"No-one ever grew a successful company alone"

You can get by with a little help from your friends. But to excel, you need informed advice from your peers.

Carmen Castillo moved to New York in 1992 because she wanted to learn to speak English and she’d been told it was the land of opportunity.

Once there, she worked as a chef but also kept her eyes open, developing new ideas for a business. Her opportunity came along when she found herself serving dinner to Richard Stenclik. Knowing he was a successful businessman, she told him her idea, which was to use technology to centralise vendor relations for big companies. She wasn’t a technologist and she had no money, but Stenclik liked her attitude and he began to give her advice.

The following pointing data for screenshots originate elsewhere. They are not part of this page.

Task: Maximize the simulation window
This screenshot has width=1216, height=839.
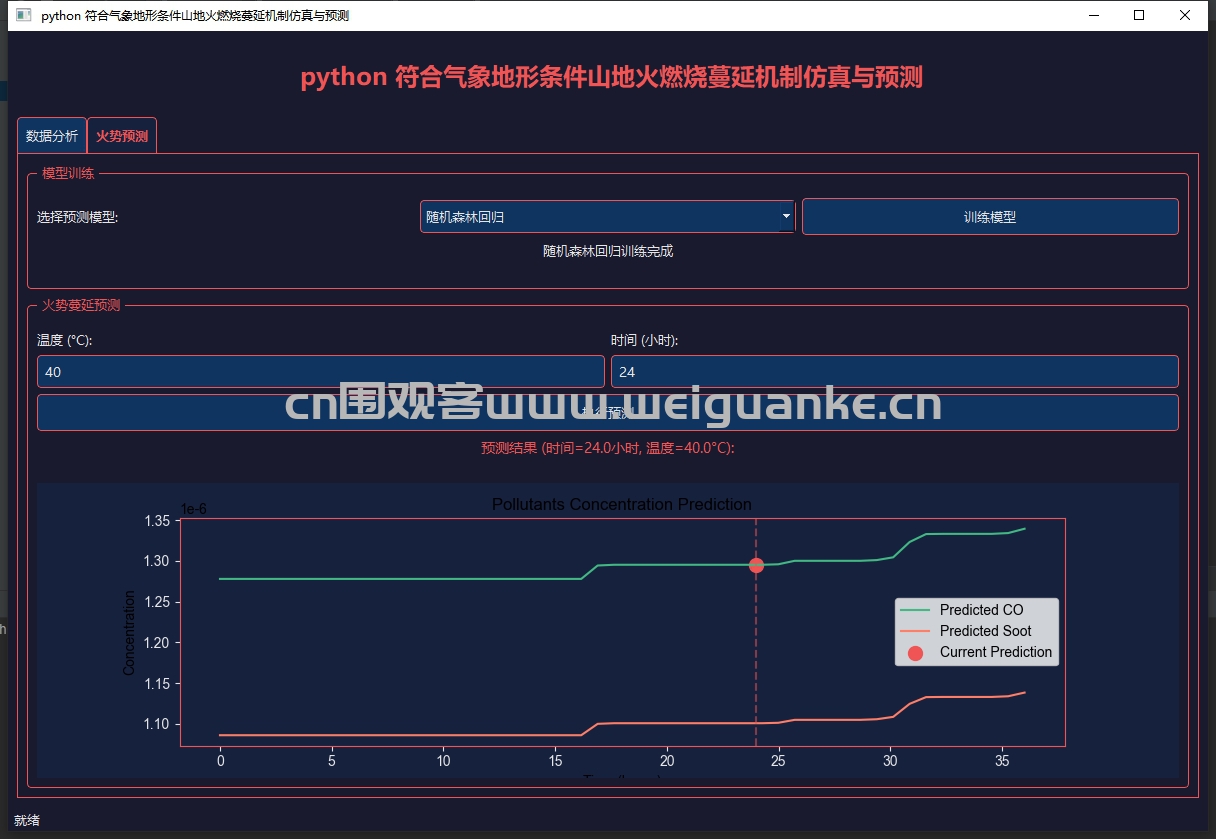Action: 1139,15
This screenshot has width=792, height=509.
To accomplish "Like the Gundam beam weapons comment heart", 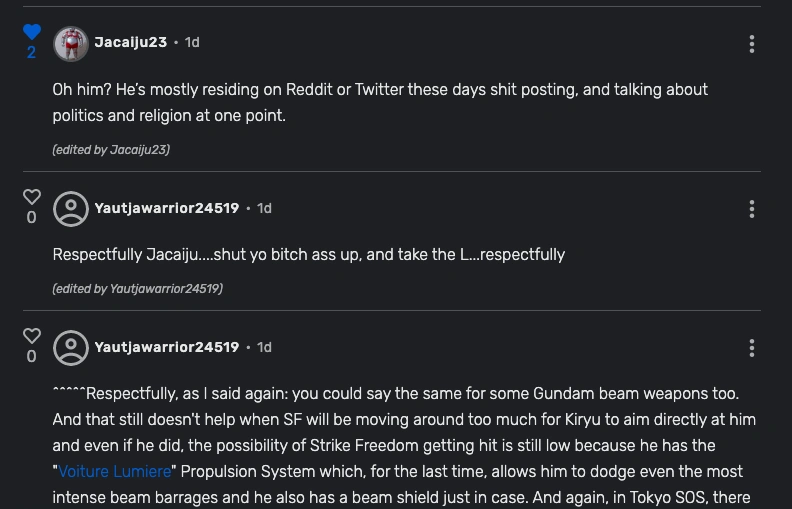I will pyautogui.click(x=32, y=336).
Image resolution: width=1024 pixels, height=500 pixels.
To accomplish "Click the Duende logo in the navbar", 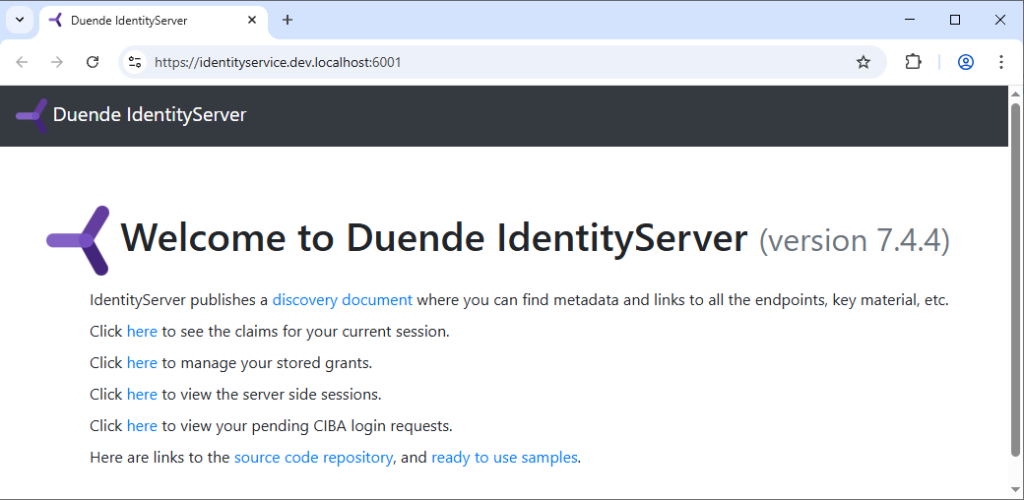I will point(32,115).
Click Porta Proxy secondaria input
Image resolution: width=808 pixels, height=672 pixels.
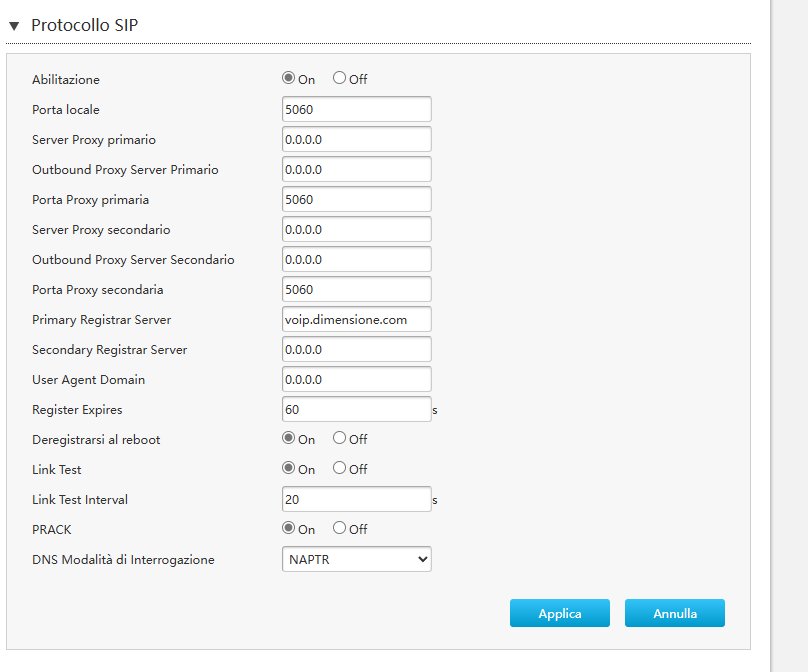[x=357, y=289]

Fifteen years later, her business has 11 offices around the world, including in Beijing and Ukraine. Carmen was – and is – ferociously hardworking, determined and disciplined. But she says that what made the difference to her was getting good advice. Of course, to get that good advice, she needed the courage to ask for it. In retrospect, that may be the single most important quality she had.

Every entrepreneur needs help starting and building their business. At first, you’re on your own and you need sounding boards. Then, as you start to hire employees, your relationship is close and often informal – but because you’re the boss, there will always be issues you can’t share with everyone. Moreover, no-one inside your business is without an agenda. This isn’t a bad thing; it is simply inevitable. The IT team will always see the company through the lens of their own expertise and interests; the sales folk will only ever really care about revenue and the marketers will think that everything depends on messaging. All their expertise is essential, but none of it is as informed, objective and well-rounded as you need it to be.

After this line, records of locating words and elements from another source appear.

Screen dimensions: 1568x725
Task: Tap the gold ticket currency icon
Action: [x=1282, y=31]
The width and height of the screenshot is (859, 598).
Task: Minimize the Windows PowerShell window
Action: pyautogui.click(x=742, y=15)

As your company grows, you can get lonely. When I was building my tech companies in the US, I’m sure my husband grew tired of hearing about issues I could trust no-one else with. He could give me insight and advice – but he had never worked in a commercial business, so there were limits to what he could advise.

That’s why successful business leaders seek out mentors and networks; they know they don’t know enough, that they have to keep learning and that they need objective insights into their own performance. All of the very finest MDs and CEOs I know put a lot of time and attention into building their support structures. They go out of their way to find people more knowledgeable or experienced than themselves, who can give fair, untrammeled advice.

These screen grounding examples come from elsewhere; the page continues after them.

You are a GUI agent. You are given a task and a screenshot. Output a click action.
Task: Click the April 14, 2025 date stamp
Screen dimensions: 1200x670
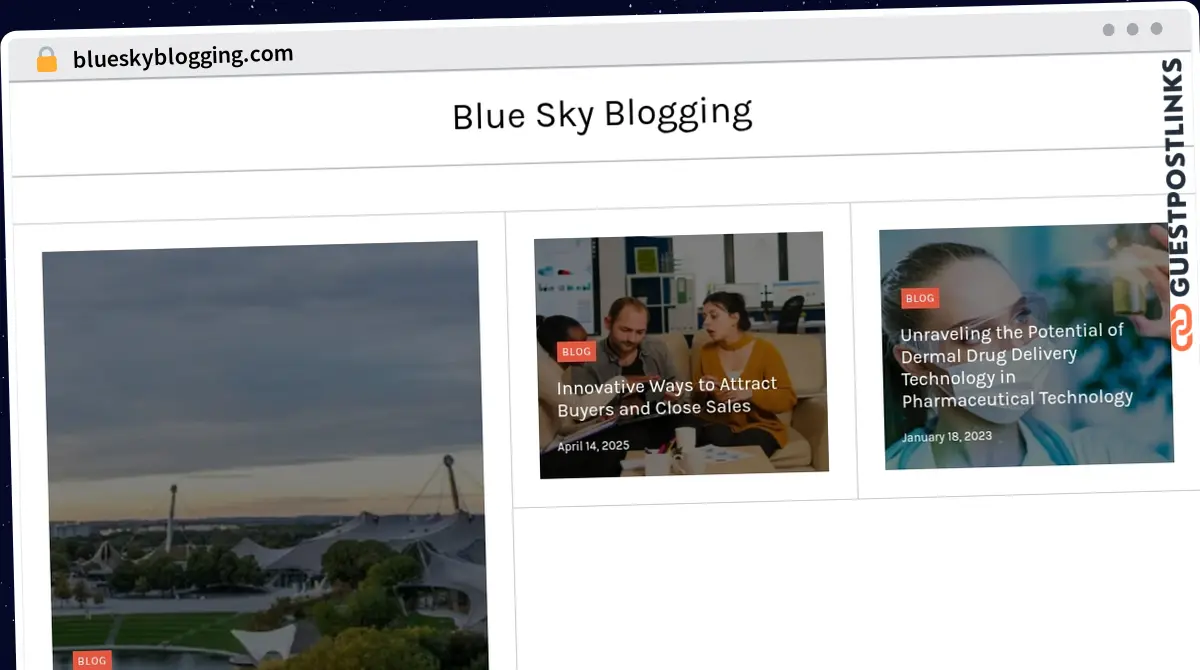594,445
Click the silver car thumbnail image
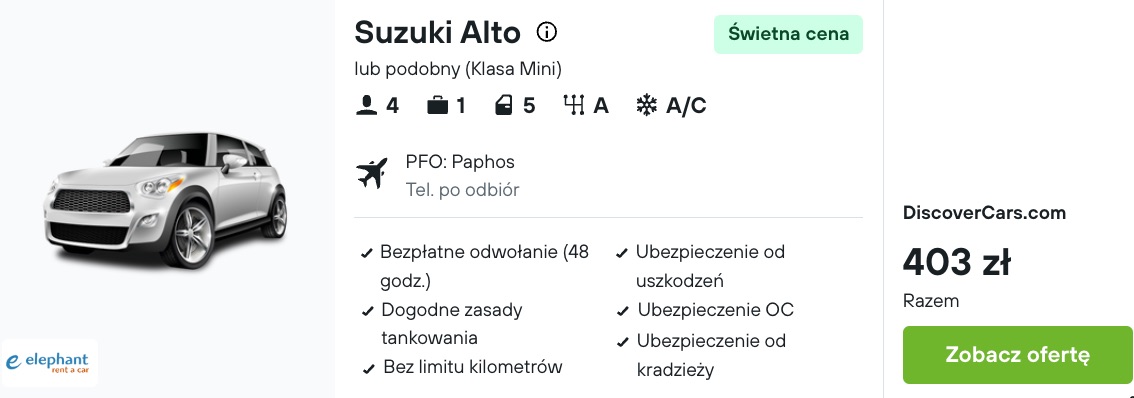The height and width of the screenshot is (398, 1134). click(166, 200)
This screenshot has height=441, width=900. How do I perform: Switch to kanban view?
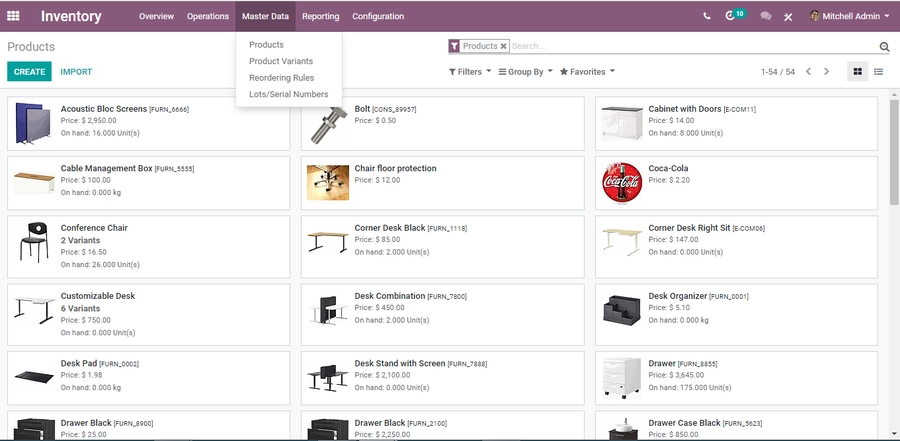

Those running private companies invariably have advisory boards and those running public ones always have a kitchen cabinet they trust and depend on.

Many entrepreneurs I know belong to Vistage, a peer-group mentoring organisation where CEOs give each other advice. Vistage also brings

in external speakers, coaches and subject experts to widen the horizons of their members. A more recent arrival on this scene is Footdown, a group mentoring and individual coaching organisation, with groups of 15 business leaders dotted around the country. Each member knows the others’ business, helps them address current issues and watches for damaging patterns or recurrent crises.

They’ve all been in the top job, they know what it’s like – so there’s no bluster or posturing. Instead, there are honest admissions of confusion, doubt, frustration and fear. And in return there’s a vast amount of experience, insight and support.

No-one ever grew a successful company alone. No CEO knows it all. The smartest ones are as eager as Carmen Castillo to seek help. What still amazes me, however, is how many entrepreneurs don’t ask for help. Some, of course, don’t want to be beholden; others feel that asking for help is weak. But only fools think they know it all.